▶ [Task prompt]: Reproduce the entries verbatim from the line with "Screen dimensions: 706x742" to the line with "(x=1194, y=193)", both of those lines included, leaving out the pictures.

▶ [Dataset entries]:
--------------------------------------------------
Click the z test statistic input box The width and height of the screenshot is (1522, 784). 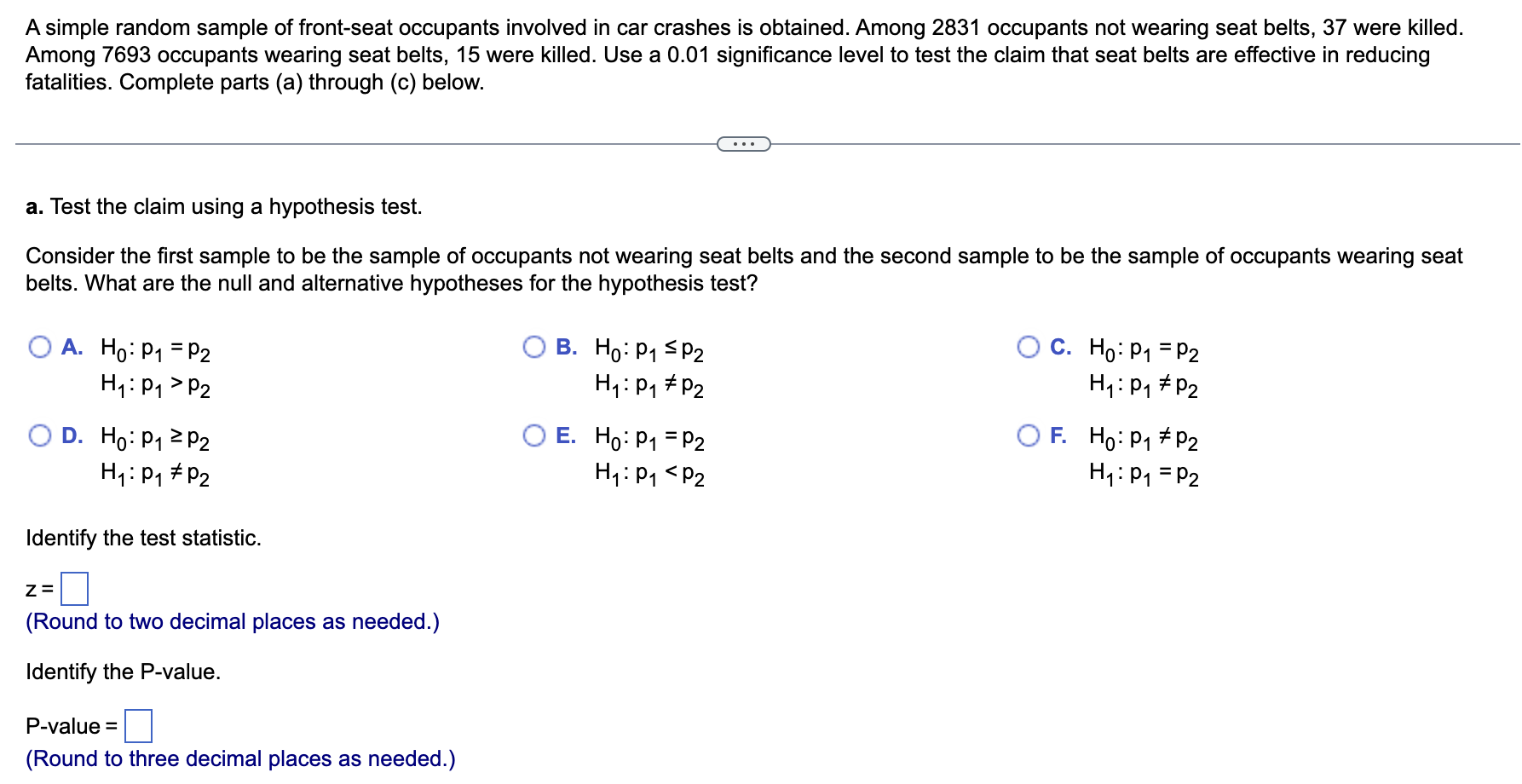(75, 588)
--------------------------------------------------
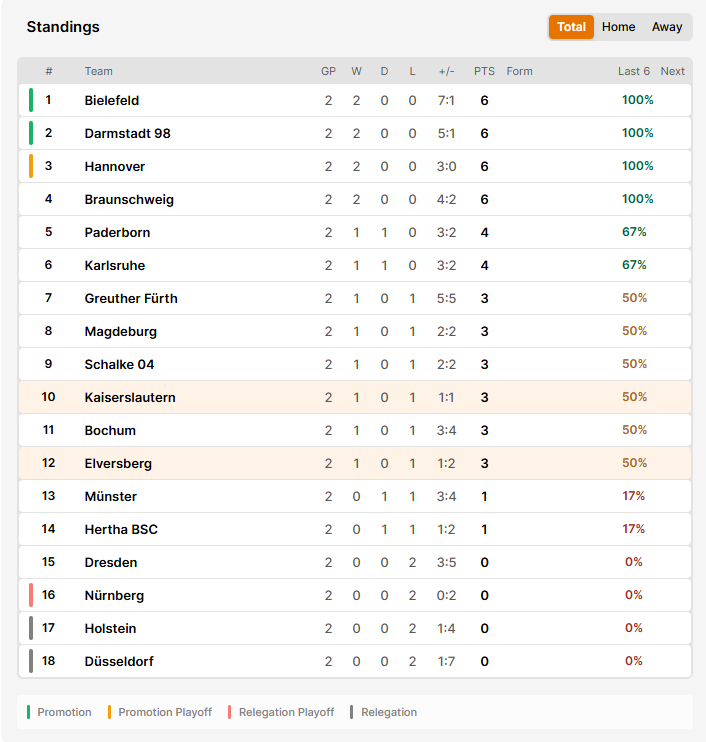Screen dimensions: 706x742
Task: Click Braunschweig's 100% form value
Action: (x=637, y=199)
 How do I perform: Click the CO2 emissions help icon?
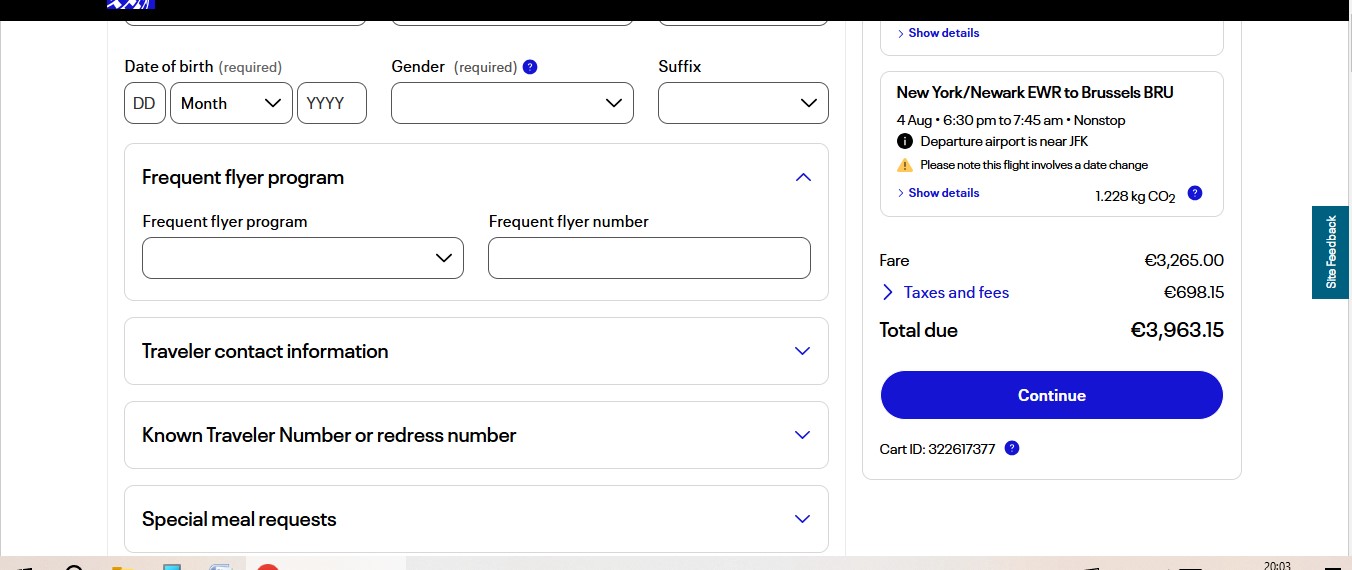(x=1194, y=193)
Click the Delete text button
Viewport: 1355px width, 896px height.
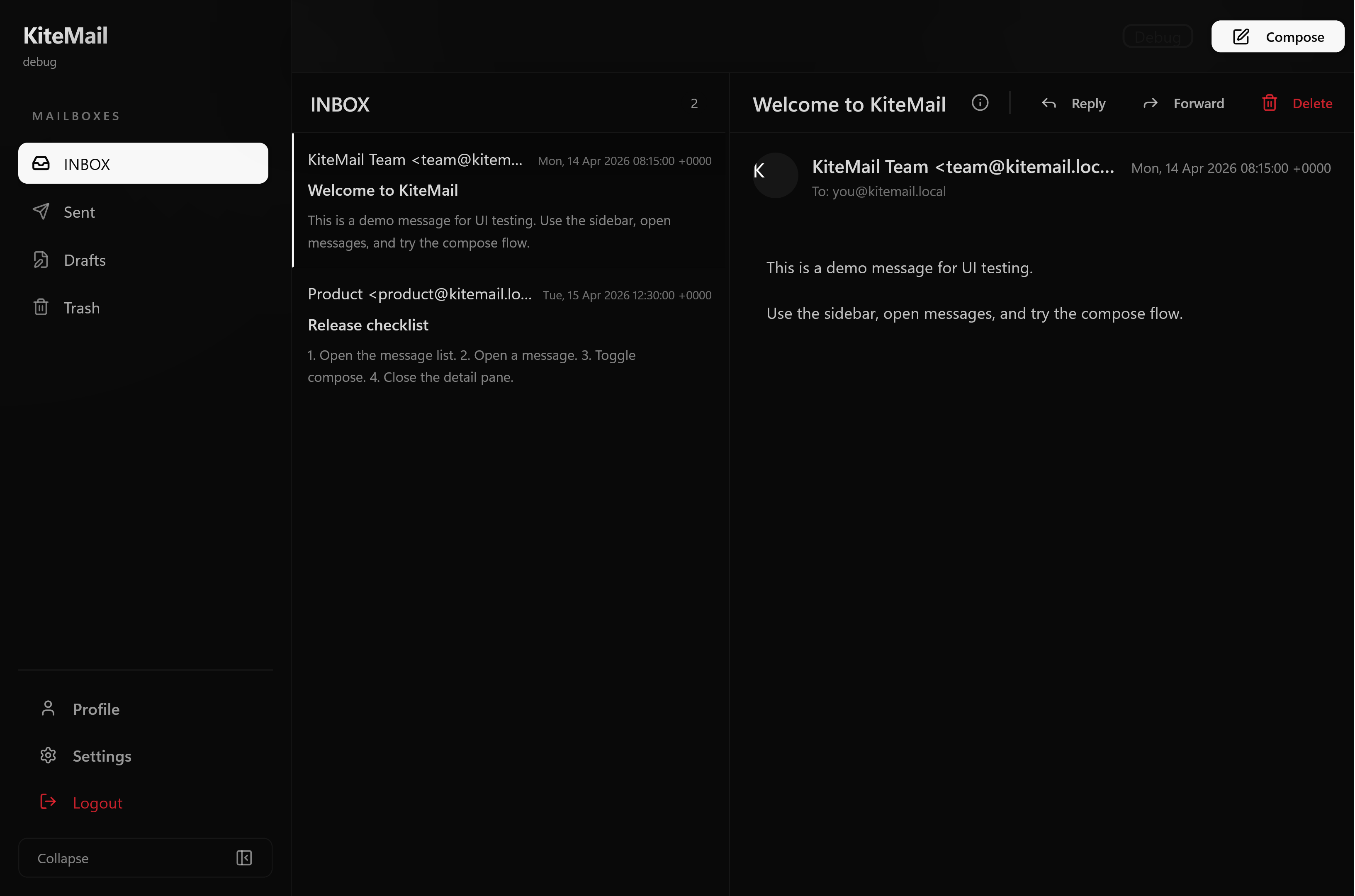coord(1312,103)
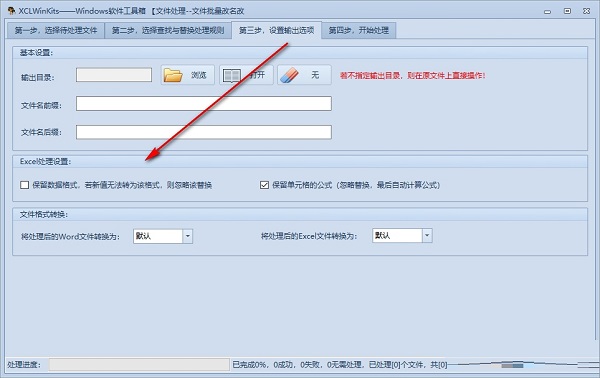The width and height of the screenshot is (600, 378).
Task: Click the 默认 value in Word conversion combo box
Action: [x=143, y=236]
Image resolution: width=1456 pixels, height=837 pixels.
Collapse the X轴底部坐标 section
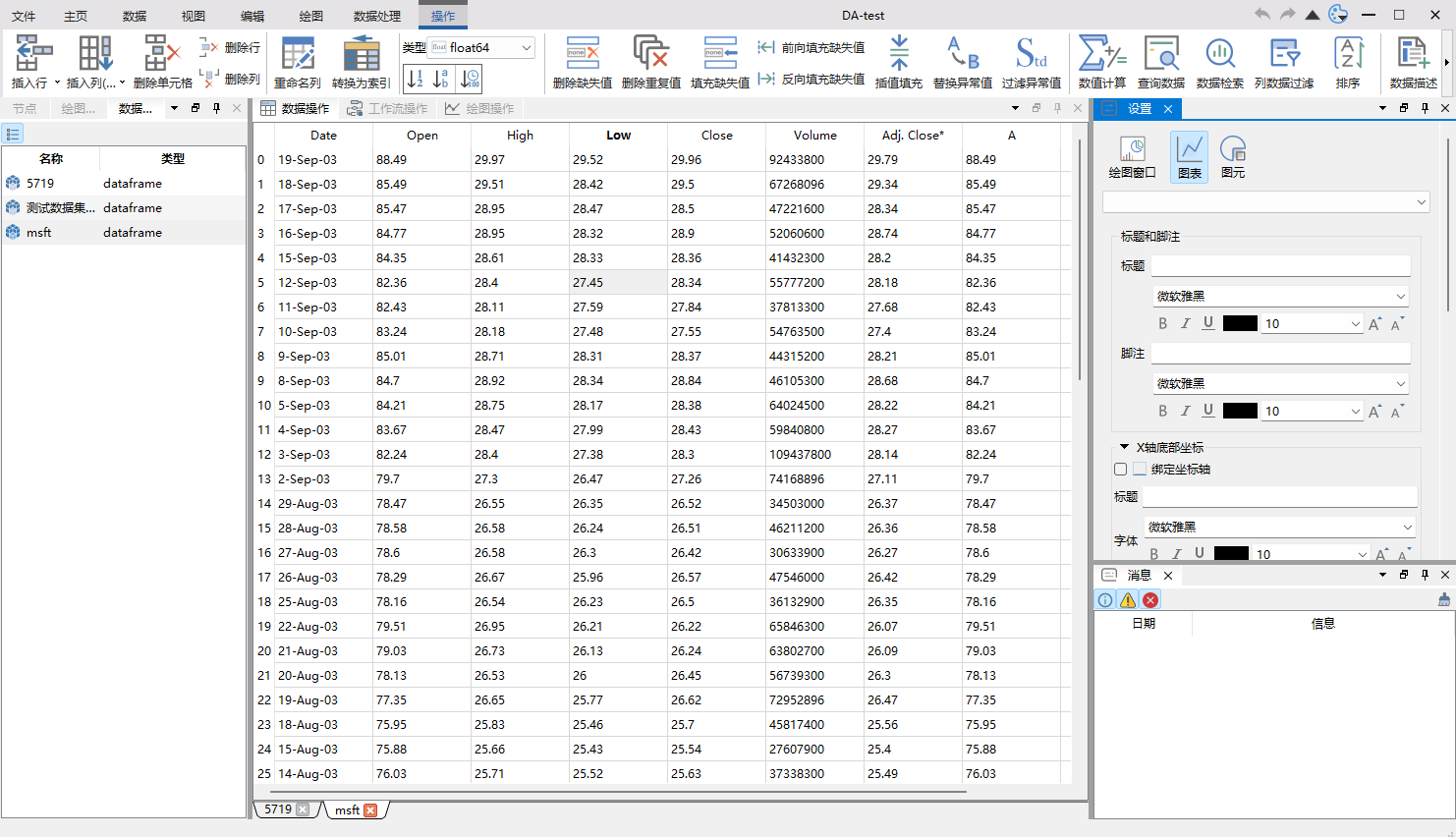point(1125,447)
--------------------------------------------------
▶ [Result of the task]:
Screen dimensions: 706x742
Task: Click Braunschweig's 100% form value
Action: (x=637, y=199)
 How do I perform: Click the CO2 emissions help icon?
(x=1194, y=193)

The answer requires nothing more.